Power cuts are compounding the problems. Laura Shimazato in Fuchu city in Tokyo described the situation on Saturday: “We tried to buy candles and bottled water at the supermarket but there is nothing left.
“We are boiling lots of water and preparing food for our seven-month-old baby. We don’t know how long these power cuts will last.”
This isn’t a “natural” disaster. It is rooted in the way capitalist societies are organised.
In the parts of Japan hit hardest, the few buildings that remain standing have mainly been business and government buildings—those most earthquake-proofed.
Meanwhile, ordinary neighbourhoods vanished under a torrent of mud and debris.

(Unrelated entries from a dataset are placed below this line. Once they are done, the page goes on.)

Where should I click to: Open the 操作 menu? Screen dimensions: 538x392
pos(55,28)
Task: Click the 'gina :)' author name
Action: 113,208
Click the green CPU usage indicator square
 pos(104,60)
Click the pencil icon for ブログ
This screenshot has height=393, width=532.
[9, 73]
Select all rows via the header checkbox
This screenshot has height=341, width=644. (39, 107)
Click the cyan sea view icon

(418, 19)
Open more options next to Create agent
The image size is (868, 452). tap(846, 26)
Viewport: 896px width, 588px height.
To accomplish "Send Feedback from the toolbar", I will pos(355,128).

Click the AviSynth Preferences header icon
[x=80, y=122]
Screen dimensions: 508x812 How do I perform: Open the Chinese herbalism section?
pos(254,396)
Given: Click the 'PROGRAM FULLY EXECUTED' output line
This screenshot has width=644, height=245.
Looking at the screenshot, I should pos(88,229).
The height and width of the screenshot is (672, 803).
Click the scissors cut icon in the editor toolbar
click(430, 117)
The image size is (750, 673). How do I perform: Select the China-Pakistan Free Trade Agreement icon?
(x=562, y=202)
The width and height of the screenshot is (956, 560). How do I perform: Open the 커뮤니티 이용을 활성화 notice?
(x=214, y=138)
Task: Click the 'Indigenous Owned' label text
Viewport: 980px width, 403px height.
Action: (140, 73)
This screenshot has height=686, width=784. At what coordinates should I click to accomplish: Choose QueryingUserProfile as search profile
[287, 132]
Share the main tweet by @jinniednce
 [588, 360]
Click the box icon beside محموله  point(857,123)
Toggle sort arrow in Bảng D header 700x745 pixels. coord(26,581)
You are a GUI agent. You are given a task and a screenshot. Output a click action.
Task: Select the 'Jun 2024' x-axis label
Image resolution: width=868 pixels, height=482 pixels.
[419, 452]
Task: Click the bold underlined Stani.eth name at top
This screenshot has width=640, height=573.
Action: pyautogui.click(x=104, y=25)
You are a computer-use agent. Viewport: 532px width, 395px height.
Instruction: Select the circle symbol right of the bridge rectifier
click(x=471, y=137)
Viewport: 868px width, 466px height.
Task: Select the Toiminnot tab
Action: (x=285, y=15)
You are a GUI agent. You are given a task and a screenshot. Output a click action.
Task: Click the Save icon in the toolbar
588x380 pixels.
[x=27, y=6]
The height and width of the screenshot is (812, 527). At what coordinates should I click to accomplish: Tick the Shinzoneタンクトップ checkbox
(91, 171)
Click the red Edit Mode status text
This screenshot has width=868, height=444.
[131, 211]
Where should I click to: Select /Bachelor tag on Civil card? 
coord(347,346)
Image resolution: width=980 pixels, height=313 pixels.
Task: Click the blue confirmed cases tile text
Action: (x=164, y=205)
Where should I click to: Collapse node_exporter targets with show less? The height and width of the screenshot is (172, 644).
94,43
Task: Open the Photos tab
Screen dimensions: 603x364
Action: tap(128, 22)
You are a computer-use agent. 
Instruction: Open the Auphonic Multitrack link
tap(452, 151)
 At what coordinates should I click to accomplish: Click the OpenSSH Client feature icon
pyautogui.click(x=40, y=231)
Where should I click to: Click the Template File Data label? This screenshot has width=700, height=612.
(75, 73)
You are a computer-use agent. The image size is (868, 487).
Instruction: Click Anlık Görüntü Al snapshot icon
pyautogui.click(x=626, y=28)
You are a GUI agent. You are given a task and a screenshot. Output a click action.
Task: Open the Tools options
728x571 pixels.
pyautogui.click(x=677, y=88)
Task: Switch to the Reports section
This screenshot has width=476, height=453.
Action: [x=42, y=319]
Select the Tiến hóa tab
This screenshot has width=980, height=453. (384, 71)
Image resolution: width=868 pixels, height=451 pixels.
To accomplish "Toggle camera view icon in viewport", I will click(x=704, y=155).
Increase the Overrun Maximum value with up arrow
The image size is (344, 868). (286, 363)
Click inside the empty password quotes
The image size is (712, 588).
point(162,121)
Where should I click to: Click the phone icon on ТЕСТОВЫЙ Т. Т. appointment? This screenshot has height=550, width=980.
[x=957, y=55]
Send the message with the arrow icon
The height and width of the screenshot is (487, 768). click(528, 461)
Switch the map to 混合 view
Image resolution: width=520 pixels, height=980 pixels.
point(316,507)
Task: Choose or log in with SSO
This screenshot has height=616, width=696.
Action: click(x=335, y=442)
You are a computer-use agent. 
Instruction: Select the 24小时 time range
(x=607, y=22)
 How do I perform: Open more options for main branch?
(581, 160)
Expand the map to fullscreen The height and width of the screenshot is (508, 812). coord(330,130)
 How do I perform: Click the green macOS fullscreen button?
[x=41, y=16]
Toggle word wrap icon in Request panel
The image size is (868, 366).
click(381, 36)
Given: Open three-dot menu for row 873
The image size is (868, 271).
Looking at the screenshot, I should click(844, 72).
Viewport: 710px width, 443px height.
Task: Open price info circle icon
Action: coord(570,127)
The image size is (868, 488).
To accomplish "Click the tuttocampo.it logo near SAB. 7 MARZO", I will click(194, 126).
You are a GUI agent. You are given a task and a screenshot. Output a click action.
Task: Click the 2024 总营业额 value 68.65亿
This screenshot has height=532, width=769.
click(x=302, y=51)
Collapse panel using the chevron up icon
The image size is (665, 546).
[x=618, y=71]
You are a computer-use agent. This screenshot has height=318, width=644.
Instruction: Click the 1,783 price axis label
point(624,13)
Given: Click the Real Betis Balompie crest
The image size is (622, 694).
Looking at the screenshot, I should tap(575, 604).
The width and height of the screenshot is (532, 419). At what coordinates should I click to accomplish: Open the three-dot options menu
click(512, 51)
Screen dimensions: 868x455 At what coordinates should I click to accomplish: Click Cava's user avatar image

Japan is one of the richest countries in the world. It can afford to invest in protecting buildings and people from the impact of earthquakes. It’s just that it has chosen not to.
In fact, one of the major concerns of the ruling class was the state of Japan’s stock markets.
They used their time throwing billions of yen into the stock market to reassure investors and “the markets”.
As with every “natural” disaster, the impact follows class lines. Those who can’t afford to move, or don’t have the transport to do so, are trapped and cut off from the rest of the country.
The threat of nuclear meltdown wasn’t an inevitable consequence of the earthquake.
The main nuclear site affected so far, the Fukushima site, has a shocking history (see right).
Why is it still operating? Why is Japan’s government allowing nuclear plants to be built on fault lines—and insisting that more be built?
The danger was clear—yet no one did anything about it.
Short-term profit was more important than the safety of ordinary people.